From the records below, output exactly the lines running from the line containing "Chargeability Areas Except" through the line containing "This screenshot has height=1043, width=1080.", and no others.
[[ Data under study open ]]
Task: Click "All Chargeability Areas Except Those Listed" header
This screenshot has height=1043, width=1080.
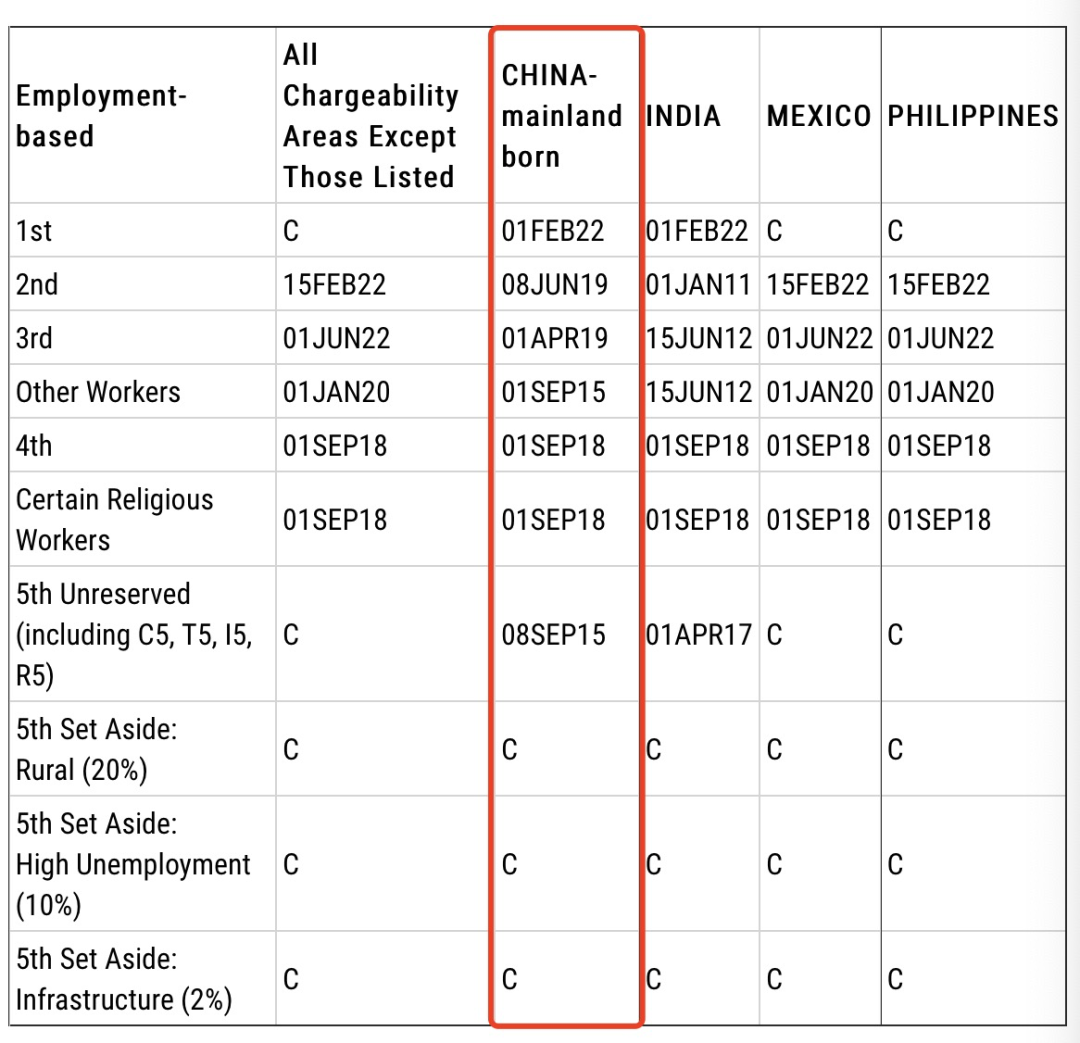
[[ Data under study closed ]]
[[ Data under study open ]]
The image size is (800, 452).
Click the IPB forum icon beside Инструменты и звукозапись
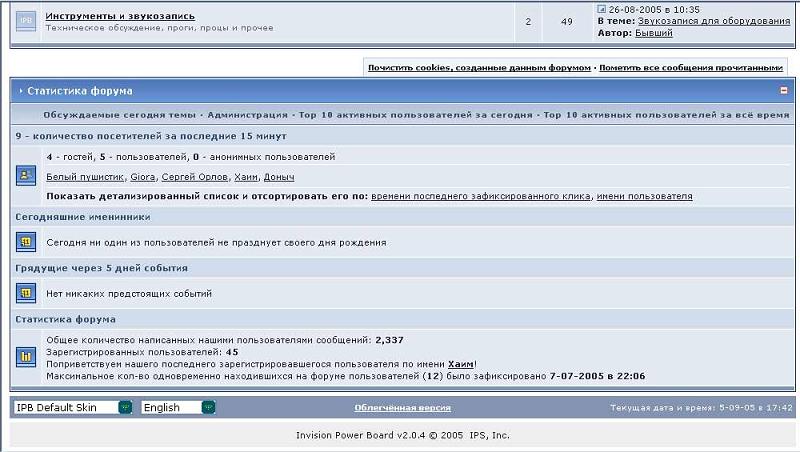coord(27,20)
[[ Data under study closed ]]
[[ Data under study open ]]
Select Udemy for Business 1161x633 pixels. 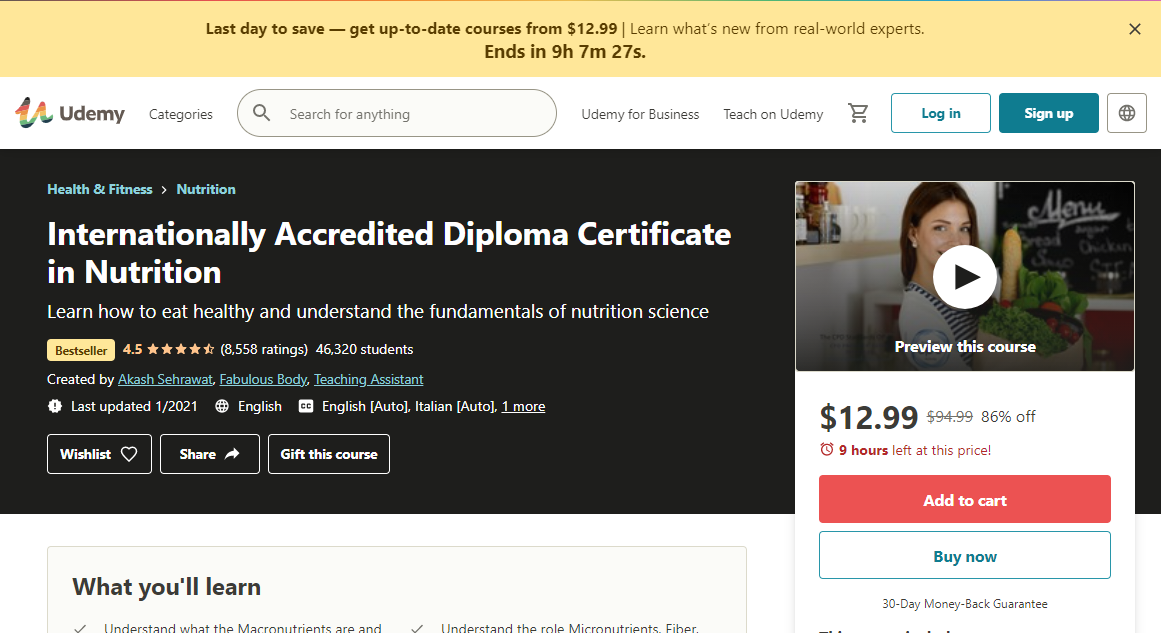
[[ Data under study closed ]]
Expected output:
Task: Click "All Chargeability Areas Except Those Listed" header
This screenshot has height=1043, width=1080.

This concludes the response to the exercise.